16 normalhörige Probanden (6 männlich, 10 weiblich) nahmen für eine 1. Normierung teil. Der Test begann mit einem Störschallpegel (das Gebrabbel) von 55 dB(A) und einem Sprachpegel (der Satztest) von 65 dB(A), also mit einem Signalrauschabstand (SNR) von 10 dB (d.h. 10 dB mehr Signal als Rauschen). Bei diesem Signalrauschabstand betrug das Sprachverstehen bei den meisten Probanden knapp 50 %. (Zum Vergleich: beim Oldenburger Satztest, der eine andere Lautsprecheranordnung verlangt, versteht man noch 50 % bei -5 dB, d.h. wenn der Störschall etwa 5 dB lauter als das Nutzsignal eingestellt ist.) Dann wurde das Störschall in 2dB-Schritten leiser eingestellt, bis die Probanden etwa bei +2 dB SNR meist 100 % verstanden und anschließend wurde der Störschall in 2 dB-Schritten lauter eingestellt, bis sie bei 15 dB Pegeldifferenz nichts mehr verstanden (0 %). Die sigmoide Verstehens-Kennlinie ist natürlich der des Oldenburger Satztests ähnlich. Das Ergebnis des Tests kann wie bei allen Satztests in verschiedenen Maßzahlen ausgedrückt werden, wobei sich wohl die auch beim Oldenburger Satztest bewährte "Speech Reception Threshold (SRT), also das Signal-Rauschverhältnis beim 50 %–Sprachverstehen, durchsetzen wird. Vielleicht könnte man auch das quadrophone Gebrabbel (in deutscher Sprache erzeugt) mit den wenig redundanten Sätzen des Oldenburger Satztests kombinieren?
Viele werden jammern: Nun kommt schon wieder ein neuer Test, der zu allem Unglück fast die Hardwarekosten eines Dolby-Surround-Kinos erfordert – muss das denn unbedingt sein? Neue audiologische Indikations- und Wirksamkeitsnachweise, besonders bei den Hörgeräteversorgungen geringgradiger und minimaler Hörverluste und Cochlea-Implantationen bei unilaterale Taubheit, verlangen Messtechnik, die die überwiegend positiven Erfahrungen der Patienten auch in Zahlen fassen, und dazu reichen die bisherigen Tests nicht aus.

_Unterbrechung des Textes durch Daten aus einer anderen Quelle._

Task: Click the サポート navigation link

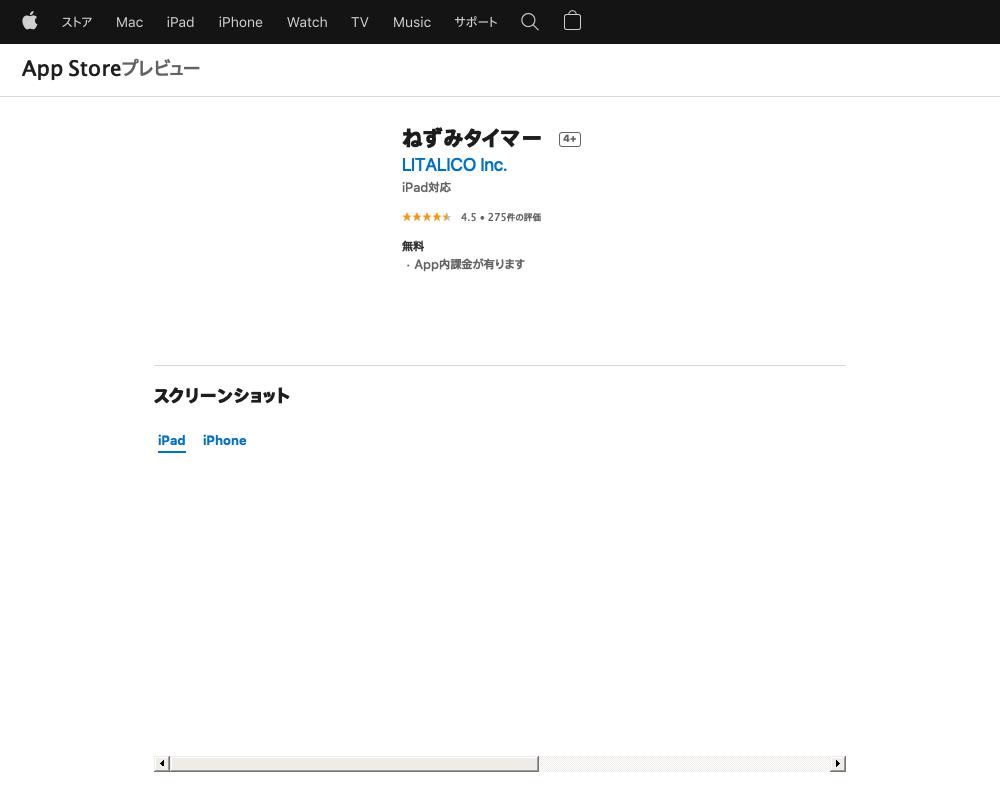Action: click(x=475, y=22)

Die Begeisterung der Patienten entsteht durch den "Verstehenserfolg" im störgeräuschreichen Alltag, im Gruppengespräch während der Arbeit und nach Feierabend, auch auf "Partys", was immer man darunter verstehen mag – den Erfolg, den wir bisher nur in Fragebogentests erfassen, aber nicht messen konnten. Deshalb: keine Scheu vor neuen Tests!